Implement 3.3Vdual using AIC1521 and AIC1117 for PCI

Supply on IAPC Motherboard

Stanley Chen

Introduction

Today, PCs need to remain constantly connected to

the outside world, but at the same time consume

minimum power. Even looking “idle”, it is still possible

to receive a message from the Internet or an incoming

fax or a phone call. The PC must go from “sleep” mode

to “on” mode automatically, that is, an Instantly

Available PC (IAPC)

An IAPC appears to be “off”, but it can come back to its

full ready state within a couple of seconds and

respond to the waking-up in time and service the

request. In order to meet these requirements, the

ACPI (Advanced Configuration and Power Interface)

has been defined by Intel, Microsoft, and Toshiba.

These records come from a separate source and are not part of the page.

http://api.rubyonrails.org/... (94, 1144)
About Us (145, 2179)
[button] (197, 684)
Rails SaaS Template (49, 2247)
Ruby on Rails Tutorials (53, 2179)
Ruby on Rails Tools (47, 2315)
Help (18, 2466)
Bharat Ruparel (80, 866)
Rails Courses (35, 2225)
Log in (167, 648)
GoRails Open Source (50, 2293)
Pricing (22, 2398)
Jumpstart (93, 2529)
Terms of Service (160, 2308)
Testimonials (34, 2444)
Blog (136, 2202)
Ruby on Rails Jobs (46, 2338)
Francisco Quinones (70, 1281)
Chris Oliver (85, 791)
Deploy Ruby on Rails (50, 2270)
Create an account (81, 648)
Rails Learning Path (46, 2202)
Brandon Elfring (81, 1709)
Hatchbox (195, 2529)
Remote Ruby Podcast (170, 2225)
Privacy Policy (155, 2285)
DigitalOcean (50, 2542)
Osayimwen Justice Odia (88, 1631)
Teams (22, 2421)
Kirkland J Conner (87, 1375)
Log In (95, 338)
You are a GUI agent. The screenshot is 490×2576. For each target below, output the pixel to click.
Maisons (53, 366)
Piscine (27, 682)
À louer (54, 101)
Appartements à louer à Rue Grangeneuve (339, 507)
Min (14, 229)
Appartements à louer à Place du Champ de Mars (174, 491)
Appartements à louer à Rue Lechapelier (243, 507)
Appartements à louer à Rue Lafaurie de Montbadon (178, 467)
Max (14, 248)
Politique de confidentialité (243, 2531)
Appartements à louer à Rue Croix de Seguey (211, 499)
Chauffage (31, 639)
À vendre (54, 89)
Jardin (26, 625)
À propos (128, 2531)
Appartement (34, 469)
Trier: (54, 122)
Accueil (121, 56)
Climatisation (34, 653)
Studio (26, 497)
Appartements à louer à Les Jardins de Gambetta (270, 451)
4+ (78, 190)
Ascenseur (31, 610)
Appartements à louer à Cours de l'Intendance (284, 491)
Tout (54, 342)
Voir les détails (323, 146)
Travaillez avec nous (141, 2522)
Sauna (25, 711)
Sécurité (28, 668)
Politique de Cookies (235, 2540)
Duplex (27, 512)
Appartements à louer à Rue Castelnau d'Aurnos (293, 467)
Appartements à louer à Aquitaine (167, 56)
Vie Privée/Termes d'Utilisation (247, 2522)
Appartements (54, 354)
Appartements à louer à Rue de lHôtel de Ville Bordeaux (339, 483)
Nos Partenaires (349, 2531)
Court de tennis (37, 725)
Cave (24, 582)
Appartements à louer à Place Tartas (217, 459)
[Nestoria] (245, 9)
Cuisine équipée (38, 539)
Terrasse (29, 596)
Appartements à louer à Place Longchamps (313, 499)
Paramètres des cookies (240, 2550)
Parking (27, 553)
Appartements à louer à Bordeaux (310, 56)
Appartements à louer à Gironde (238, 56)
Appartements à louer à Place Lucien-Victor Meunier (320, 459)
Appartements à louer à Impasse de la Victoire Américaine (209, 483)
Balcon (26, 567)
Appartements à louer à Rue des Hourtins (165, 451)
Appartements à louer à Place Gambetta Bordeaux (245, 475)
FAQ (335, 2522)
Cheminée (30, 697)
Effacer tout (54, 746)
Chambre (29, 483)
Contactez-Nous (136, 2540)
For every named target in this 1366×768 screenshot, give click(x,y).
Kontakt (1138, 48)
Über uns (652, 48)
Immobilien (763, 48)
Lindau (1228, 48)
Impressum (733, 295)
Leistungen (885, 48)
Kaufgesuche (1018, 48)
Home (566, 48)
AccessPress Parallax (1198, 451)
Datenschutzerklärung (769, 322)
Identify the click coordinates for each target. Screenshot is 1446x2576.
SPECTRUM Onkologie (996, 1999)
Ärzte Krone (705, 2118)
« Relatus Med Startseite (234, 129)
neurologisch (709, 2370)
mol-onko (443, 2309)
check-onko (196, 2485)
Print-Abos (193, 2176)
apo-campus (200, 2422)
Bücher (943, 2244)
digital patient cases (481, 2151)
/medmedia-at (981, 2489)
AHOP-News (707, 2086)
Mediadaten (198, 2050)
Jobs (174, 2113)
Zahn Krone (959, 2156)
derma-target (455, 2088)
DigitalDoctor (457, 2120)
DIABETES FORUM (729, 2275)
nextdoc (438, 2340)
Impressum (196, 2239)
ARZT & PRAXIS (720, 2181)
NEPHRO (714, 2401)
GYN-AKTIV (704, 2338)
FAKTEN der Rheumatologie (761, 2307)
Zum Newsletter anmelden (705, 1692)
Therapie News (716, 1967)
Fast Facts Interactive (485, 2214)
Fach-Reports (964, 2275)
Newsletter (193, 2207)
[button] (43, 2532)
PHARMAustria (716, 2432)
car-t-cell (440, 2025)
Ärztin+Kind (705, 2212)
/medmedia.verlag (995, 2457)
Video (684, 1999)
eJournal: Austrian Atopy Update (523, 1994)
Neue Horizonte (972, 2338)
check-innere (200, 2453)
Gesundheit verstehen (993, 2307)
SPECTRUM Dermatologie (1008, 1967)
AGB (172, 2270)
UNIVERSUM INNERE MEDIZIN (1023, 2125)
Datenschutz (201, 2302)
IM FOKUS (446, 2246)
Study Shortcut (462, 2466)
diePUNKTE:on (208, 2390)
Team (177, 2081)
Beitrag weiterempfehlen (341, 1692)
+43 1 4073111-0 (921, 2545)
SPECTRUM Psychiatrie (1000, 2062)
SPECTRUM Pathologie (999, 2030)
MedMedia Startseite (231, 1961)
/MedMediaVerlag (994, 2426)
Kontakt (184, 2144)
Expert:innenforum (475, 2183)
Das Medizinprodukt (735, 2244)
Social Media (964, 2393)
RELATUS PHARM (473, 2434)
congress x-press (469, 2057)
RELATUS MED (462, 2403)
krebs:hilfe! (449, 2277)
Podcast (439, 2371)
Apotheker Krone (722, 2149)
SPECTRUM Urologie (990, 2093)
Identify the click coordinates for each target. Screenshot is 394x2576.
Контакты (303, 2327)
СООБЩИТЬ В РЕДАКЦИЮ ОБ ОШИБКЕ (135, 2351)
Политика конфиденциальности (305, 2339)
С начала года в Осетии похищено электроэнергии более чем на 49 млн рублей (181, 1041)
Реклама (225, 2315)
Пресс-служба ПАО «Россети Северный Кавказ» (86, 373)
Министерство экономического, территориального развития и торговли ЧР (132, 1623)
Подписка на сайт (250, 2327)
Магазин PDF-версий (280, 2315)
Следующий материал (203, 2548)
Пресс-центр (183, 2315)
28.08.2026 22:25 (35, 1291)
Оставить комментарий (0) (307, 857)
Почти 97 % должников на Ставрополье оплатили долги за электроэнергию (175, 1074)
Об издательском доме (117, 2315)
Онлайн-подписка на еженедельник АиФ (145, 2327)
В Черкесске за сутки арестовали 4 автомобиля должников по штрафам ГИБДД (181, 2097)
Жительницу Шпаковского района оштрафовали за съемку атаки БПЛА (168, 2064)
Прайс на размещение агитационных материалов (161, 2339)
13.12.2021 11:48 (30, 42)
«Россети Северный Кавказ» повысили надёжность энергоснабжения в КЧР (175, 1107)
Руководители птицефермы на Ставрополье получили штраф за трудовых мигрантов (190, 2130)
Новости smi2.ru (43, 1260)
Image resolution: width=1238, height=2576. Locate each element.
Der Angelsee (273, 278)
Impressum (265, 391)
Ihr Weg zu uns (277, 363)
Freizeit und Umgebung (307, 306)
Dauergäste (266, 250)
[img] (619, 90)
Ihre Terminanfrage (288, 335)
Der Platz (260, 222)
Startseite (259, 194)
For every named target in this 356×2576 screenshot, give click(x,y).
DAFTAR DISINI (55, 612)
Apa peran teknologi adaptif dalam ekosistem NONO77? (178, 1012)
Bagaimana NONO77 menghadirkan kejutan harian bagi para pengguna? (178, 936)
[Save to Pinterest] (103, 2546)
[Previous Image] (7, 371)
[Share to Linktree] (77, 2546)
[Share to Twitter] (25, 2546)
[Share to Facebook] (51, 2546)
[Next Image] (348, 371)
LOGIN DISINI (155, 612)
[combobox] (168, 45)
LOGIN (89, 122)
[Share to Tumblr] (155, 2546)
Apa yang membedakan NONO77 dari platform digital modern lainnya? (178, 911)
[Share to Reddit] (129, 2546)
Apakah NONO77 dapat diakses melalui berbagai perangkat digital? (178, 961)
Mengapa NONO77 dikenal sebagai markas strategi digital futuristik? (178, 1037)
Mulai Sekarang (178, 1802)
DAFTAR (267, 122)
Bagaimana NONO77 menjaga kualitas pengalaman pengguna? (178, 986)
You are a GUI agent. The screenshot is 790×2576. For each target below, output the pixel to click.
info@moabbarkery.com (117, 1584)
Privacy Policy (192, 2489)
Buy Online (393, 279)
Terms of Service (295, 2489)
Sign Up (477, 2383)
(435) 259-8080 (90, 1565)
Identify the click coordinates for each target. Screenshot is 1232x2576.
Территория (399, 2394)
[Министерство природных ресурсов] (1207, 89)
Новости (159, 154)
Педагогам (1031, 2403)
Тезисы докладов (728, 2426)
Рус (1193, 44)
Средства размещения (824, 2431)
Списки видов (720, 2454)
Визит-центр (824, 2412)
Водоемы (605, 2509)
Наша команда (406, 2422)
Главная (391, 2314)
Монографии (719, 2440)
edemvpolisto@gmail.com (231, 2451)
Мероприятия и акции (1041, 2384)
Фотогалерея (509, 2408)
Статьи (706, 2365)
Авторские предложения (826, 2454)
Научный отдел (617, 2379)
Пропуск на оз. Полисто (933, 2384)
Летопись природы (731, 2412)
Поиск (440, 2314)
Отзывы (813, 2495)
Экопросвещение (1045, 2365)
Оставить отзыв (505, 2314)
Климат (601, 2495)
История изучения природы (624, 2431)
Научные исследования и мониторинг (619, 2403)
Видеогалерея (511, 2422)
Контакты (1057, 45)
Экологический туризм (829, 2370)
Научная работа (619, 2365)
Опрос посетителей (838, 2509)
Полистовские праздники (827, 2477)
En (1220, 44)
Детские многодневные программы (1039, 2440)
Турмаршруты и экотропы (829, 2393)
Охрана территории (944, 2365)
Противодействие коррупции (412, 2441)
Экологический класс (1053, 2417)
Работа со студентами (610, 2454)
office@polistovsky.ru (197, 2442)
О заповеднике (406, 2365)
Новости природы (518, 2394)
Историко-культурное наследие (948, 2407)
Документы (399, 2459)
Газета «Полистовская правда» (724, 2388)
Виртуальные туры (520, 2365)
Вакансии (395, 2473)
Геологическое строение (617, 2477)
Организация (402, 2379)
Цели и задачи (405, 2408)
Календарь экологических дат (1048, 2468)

The “sleep” state of an IAPC is called “Suspend to

RAM”, also means the state of S3. This is

implemented by utilizing:

ü Split power planes in the system design

ü An auxiliary power sources (VAUX) for dual mode

power distribution.

However, as the PCI 2.2 fully supports the ACPI

power management, a new additional signal was

defined as a power source. Which delivers power to

the PCI add-in card for generation of power

management events when the main power to the card

has been turned off by software, that is, 3.3VDUAL (pin

#A14)

Operation Description

The 3.3VDUAL output is intended to power subsystem

such as the computer’s PCI (Peripheral Component

Interconnect) slot. 3.3VDUAL is generated by two parts,

one from VCC3, and the other from 5VSBY. Which is

shown in figure 1.

When main power VCC3 is provided, the MOSFET Q1

is turned on as a switch, so that input and output are

connected. When main power not provided, the power

switch AIC1521 is controlled by control logic, then

connecting the AIC1117 LDO output, which is

generating regulated 3.3V, as an output, from 5VSBY.

The MOSFET Q1 must be connected as shown in the

figure 1 that is to avoid back-feed.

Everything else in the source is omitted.